Primero, De Santis culminó una extensa gira promocional del libro laureado en la que forjó su amistad con Alonso Cueto (finalista del premio el mismo año con “El susurro de la mujer ballena”) y luego volvió a utilizar algunos personajes del libro en esta secuela que transcurre entre jardines, anticuarios, botánicos, taquígrafos, detectives y coleccionistas que multiplican las nociones, las historias y detalles en un libro de intriga, fantasía y sutil erudición.
En noviembre, el Grupo Planeta Perú trajo a Lima a Pablo De Santis y organizó una pequeña cena con lectores de novela negra. Cuando llegué al restaurante La Patagonia, en Miraflores, pensé en todo lo que quería preguntarle al escritor pero al final preferí escuchar lo que estuviera dispuesto a compartir. Ninguna pregunta es tan atinada como lo que alguien simplemente está dispuesto a contar, a repetir por convicción.
Pablo nos contó que no utiliza redes sociales (solo usa la computadora para escribir, una sabia lección para aspirantes a escritores), que sus padres son médicos, que al primer escritor peruano que conoció fue Iván Thays, cuando ambos eran “jóvenes escritores” (de hecho, en “Crímenes y jardines” hay un personaje llamado Carlos Thays, director de Parques y Paseos) y de algunos de sus escritores favoritos, Borges el primero de la lista.

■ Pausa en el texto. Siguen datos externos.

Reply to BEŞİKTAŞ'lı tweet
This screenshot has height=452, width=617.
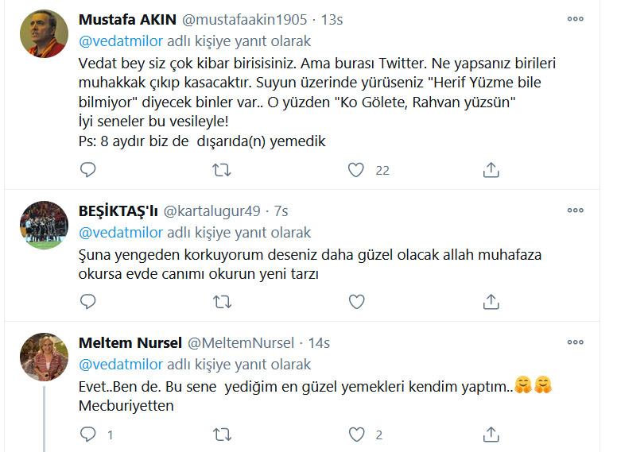click(x=87, y=301)
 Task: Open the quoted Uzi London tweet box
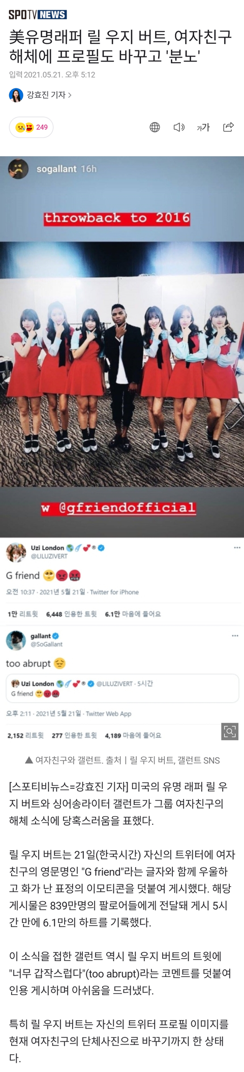[x=122, y=689]
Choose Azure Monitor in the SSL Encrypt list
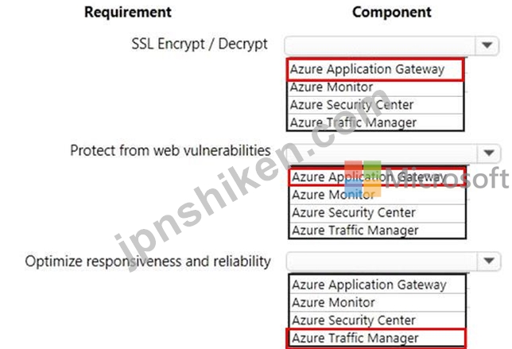Image resolution: width=512 pixels, height=349 pixels. [375, 87]
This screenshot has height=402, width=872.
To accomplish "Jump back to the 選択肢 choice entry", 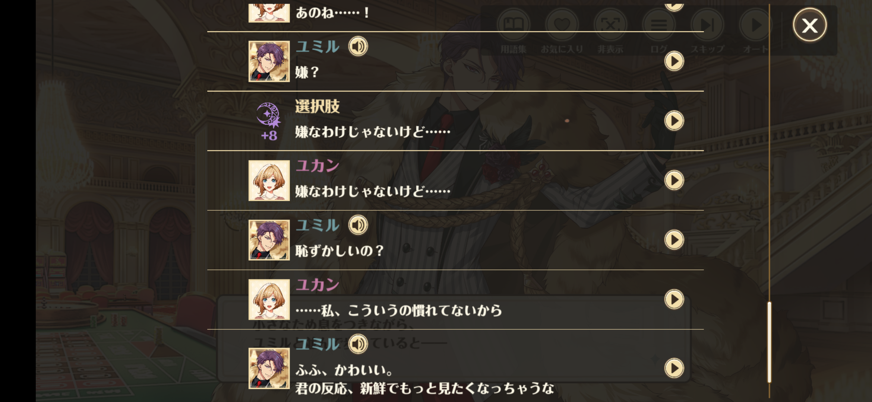I will click(674, 121).
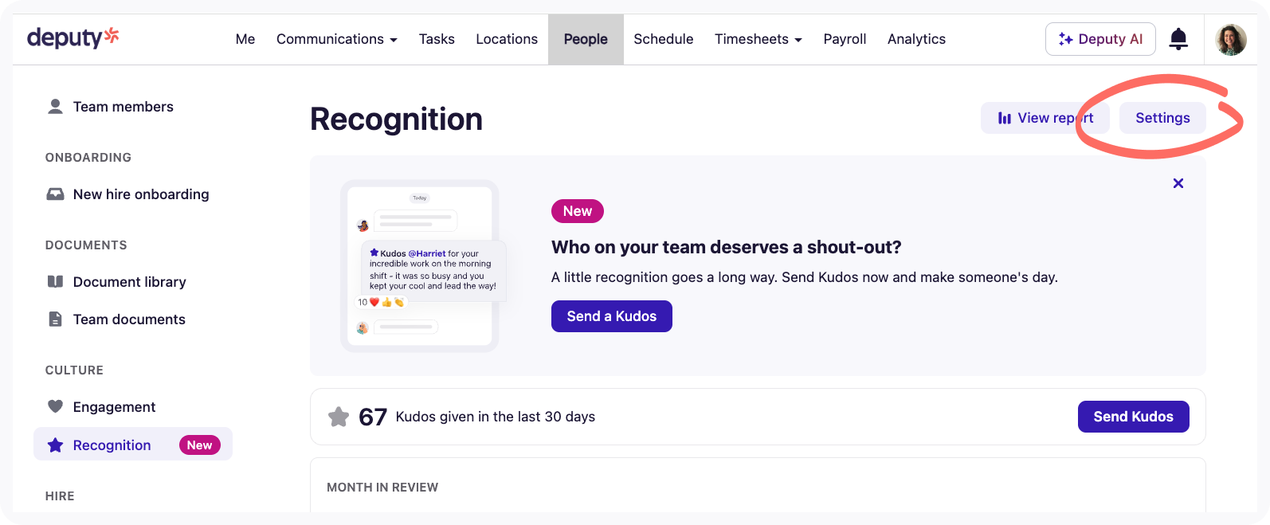Open the notifications bell
The image size is (1270, 525).
pyautogui.click(x=1178, y=39)
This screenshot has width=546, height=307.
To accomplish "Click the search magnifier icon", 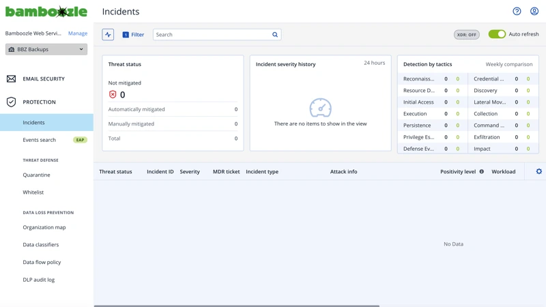I will tap(275, 35).
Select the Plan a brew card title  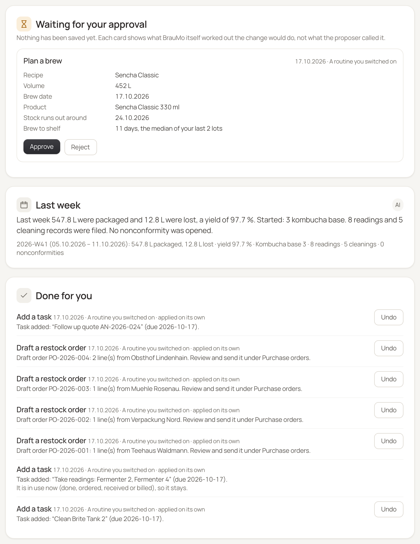(x=43, y=61)
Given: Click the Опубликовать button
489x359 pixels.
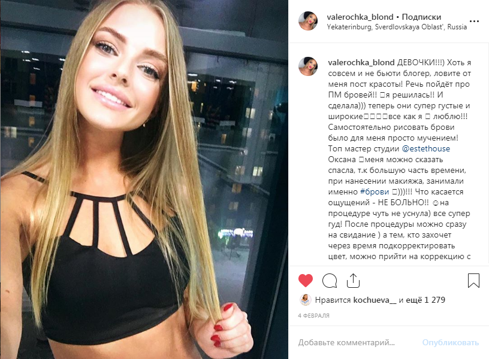Looking at the screenshot, I should (450, 342).
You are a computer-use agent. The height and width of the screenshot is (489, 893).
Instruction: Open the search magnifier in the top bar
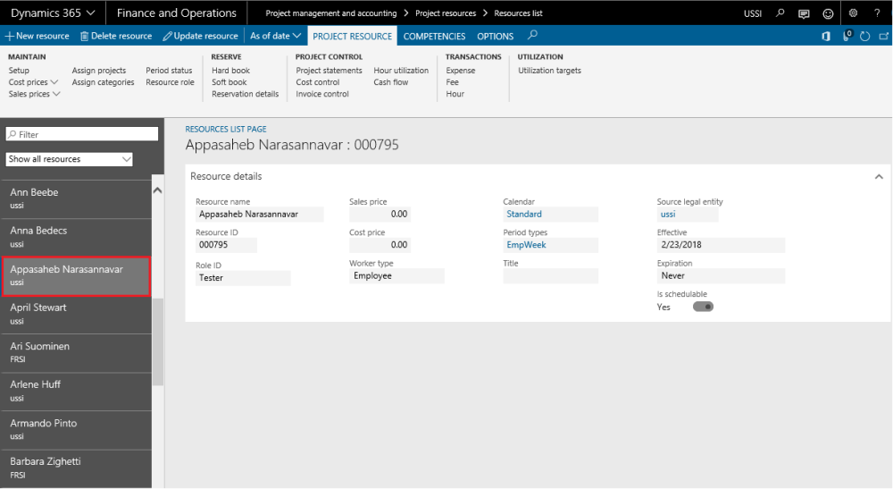click(x=780, y=13)
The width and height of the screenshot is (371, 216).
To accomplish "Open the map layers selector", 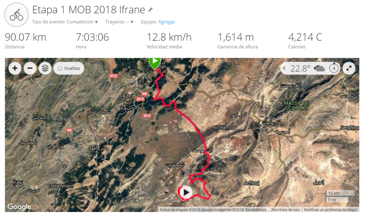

“No podemos aceptar un mundo en el que cualquier cosa puede ocurrir a cada instante”, escribe en una de las últimas páginas de su reciente novela. Tal vez en esta línea se condensa parte de ese estilo que tiene Pablo De Santis para contarnos un mundo en el que el conocimiento, la filosofía y las intrigas se traman en un orquestado plan que se revela como en los clásicos de la literatura detectivesca, en las líneas finales, con una resolución de misterios y un encantamiento que persiste cuando ya se ha cerrado el libro.
Hay mucho de investigación, de recuerdos, de imaginación y asociación en “Crímenes y jardines” que hacen de esta novela algo más complejo que un relato para conocer quién fue el asesino o qué secretos se descifrarán al final de la historia. Hay un cultivo de la lógica del comportamiento, de la minuciosidad en los personajes, de la reflexión sobre el género policial y de la asociación entre elementos dispersos que, bien vistos, dejan siempre la sospecha de que todo puede tener una explicación.
De chico me gustaban las novelas policiales porque me maravillaba la habilidad de los detectives para seguir pistas imposibles. Ahora persisto en este género por su capacidad de reinventarse, de encerrar otras ideas, mundos y consecuencias. Con “Crímenes y jardines” De Santis ha hecho que me interese por la botánica, como antes hizo que quisiera aprender traducción o que pensara en estudiar los problemas de la memoria; pero también ha logrado que me sienta otra vez como ese lector adolescente que no puede soltar el libro de noche hasta que lo ha terminado.